(Input)
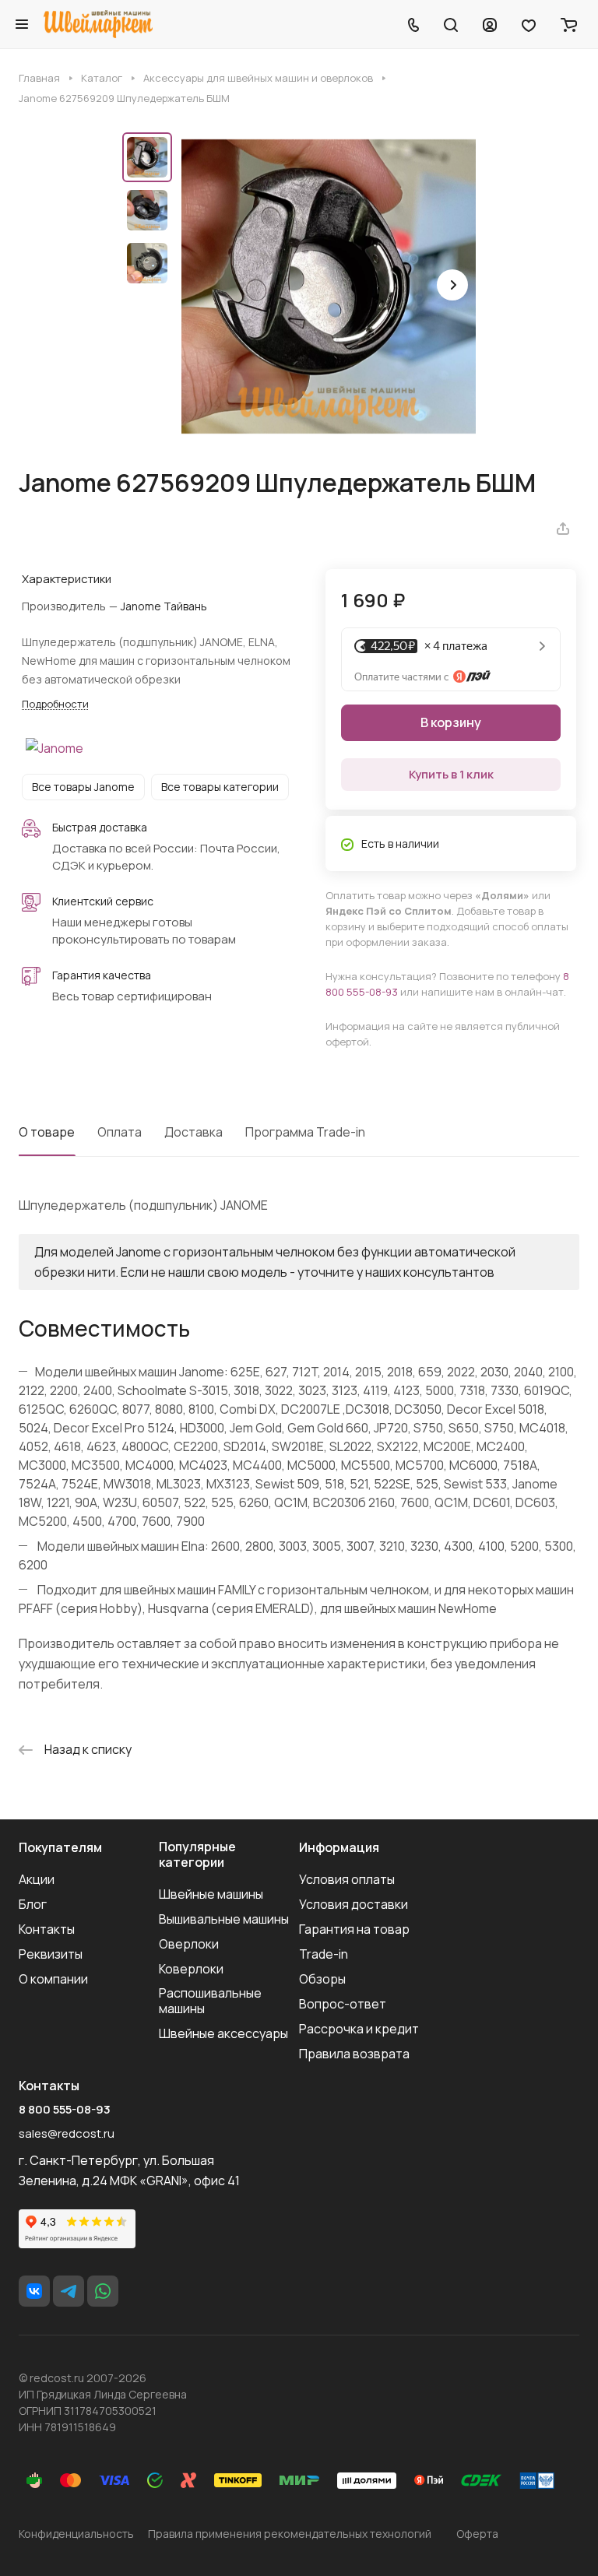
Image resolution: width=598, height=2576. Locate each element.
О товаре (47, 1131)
(End Input)
(Input)
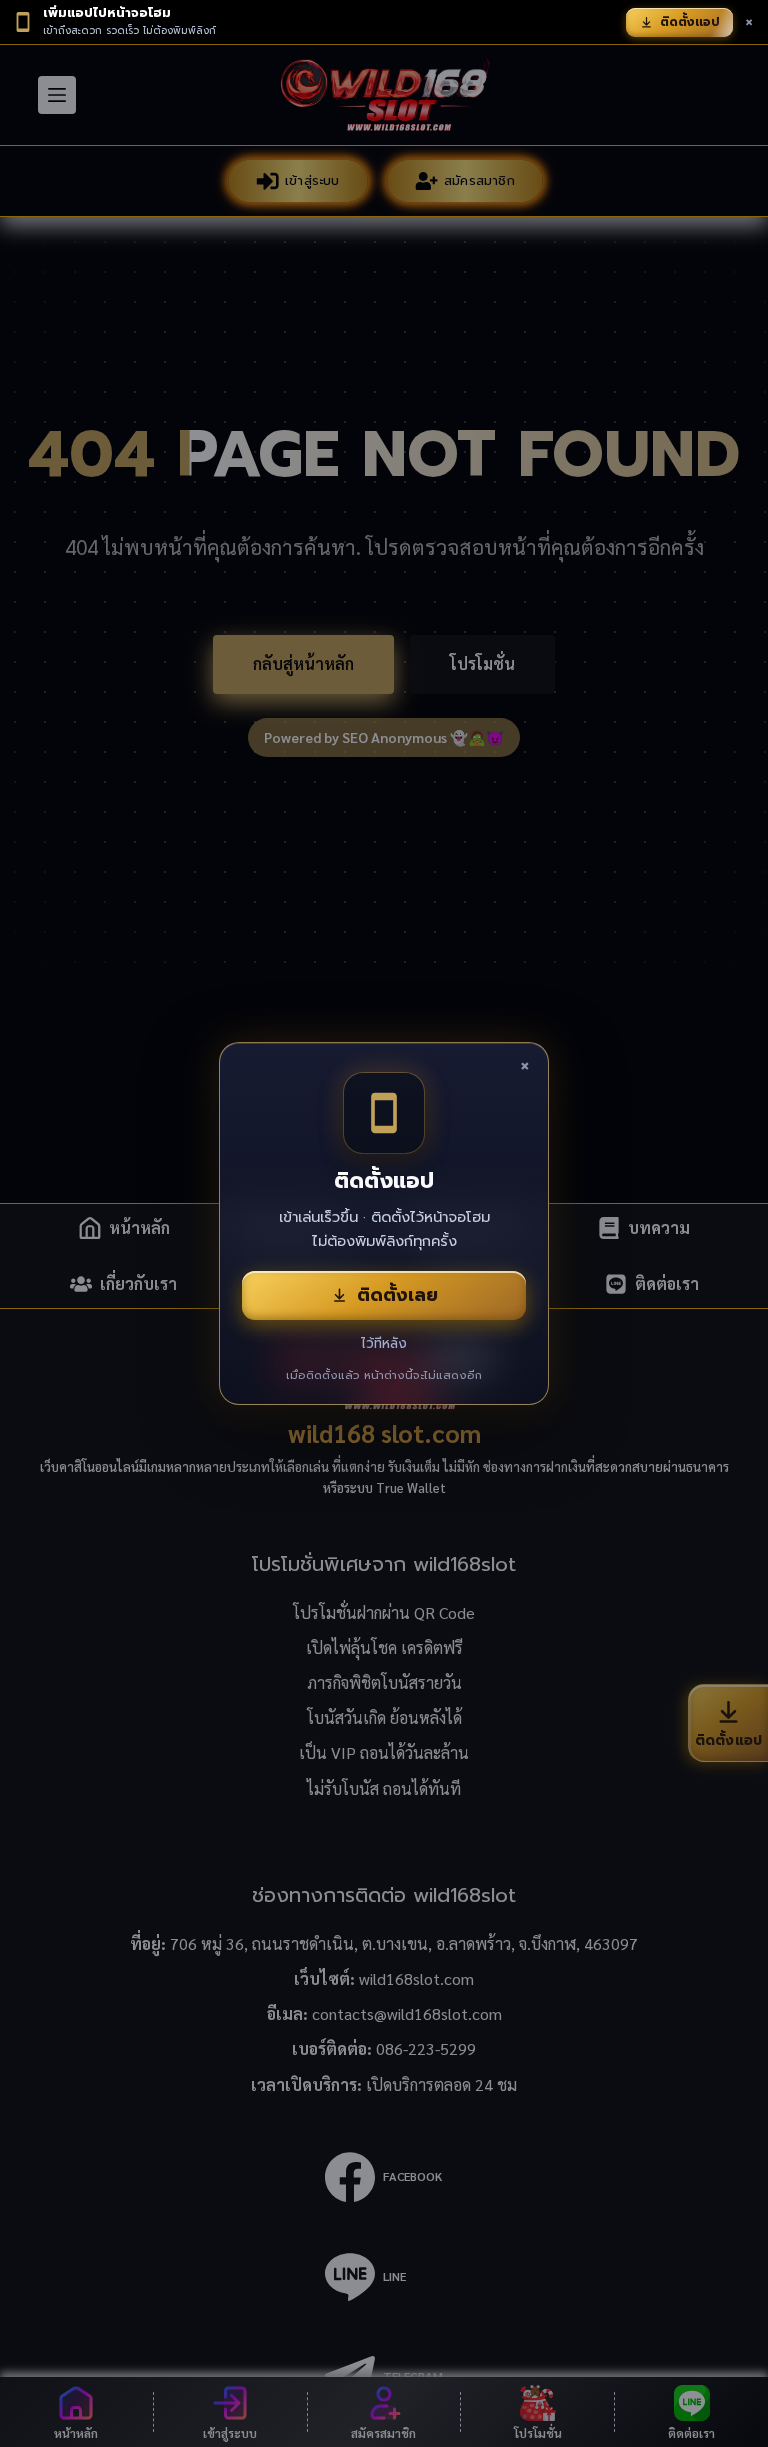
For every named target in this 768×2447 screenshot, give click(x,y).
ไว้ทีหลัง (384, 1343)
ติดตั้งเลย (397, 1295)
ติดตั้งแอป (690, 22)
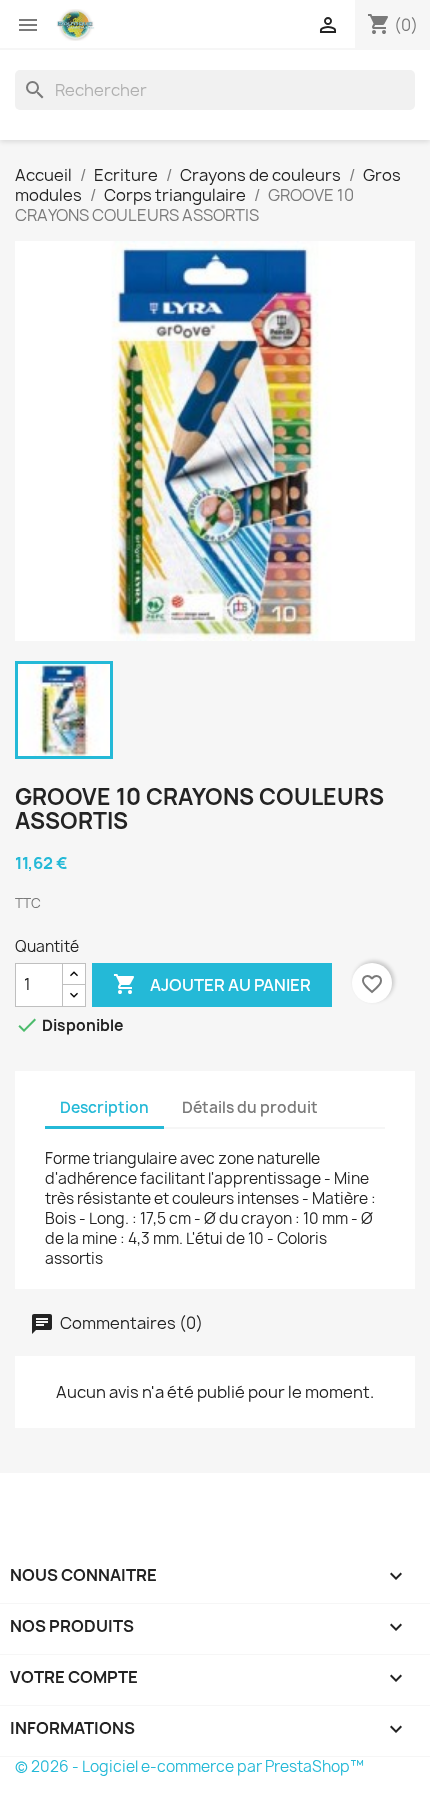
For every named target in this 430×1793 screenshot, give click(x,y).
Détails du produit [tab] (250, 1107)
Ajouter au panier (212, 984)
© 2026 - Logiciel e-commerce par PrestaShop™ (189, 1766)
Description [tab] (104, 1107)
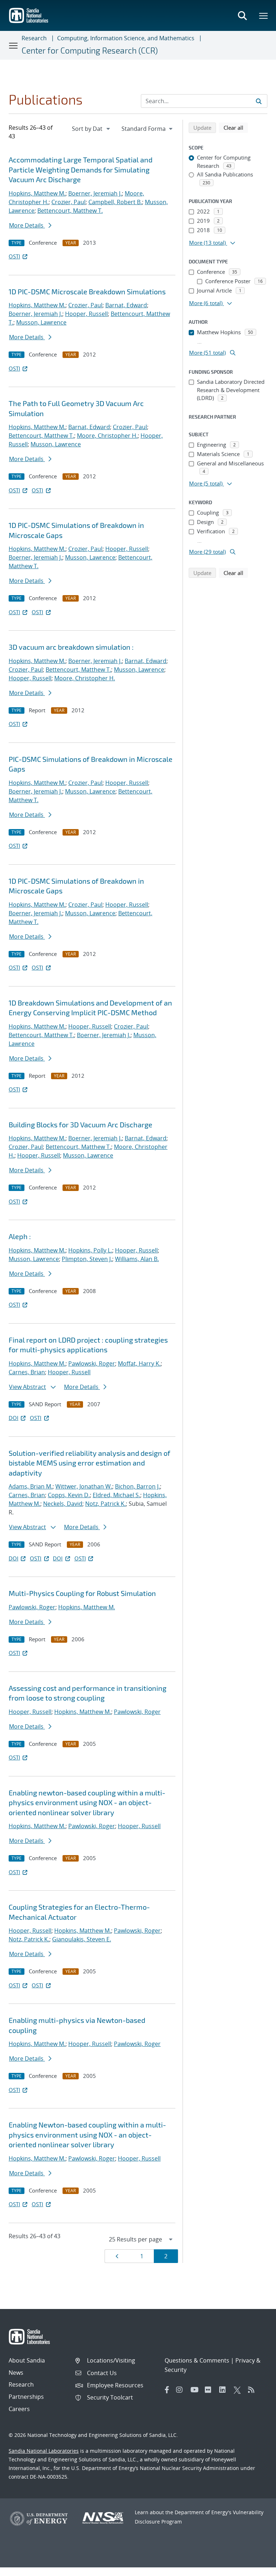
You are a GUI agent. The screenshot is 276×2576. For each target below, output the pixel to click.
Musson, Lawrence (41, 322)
(End Input)
Transcribe, from the material above, the stretch starting at the line with "Description [tab] (104, 1107)" and ending at the line with "Musson, Lawrence (41, 322)", both included, exactly. Do not carry over pictures.

Description [tab] (104, 1107)
You are a GUI agent. The screenshot is 276×2576. For each target below, output the pixel to click.
Musson, Lawrence (41, 322)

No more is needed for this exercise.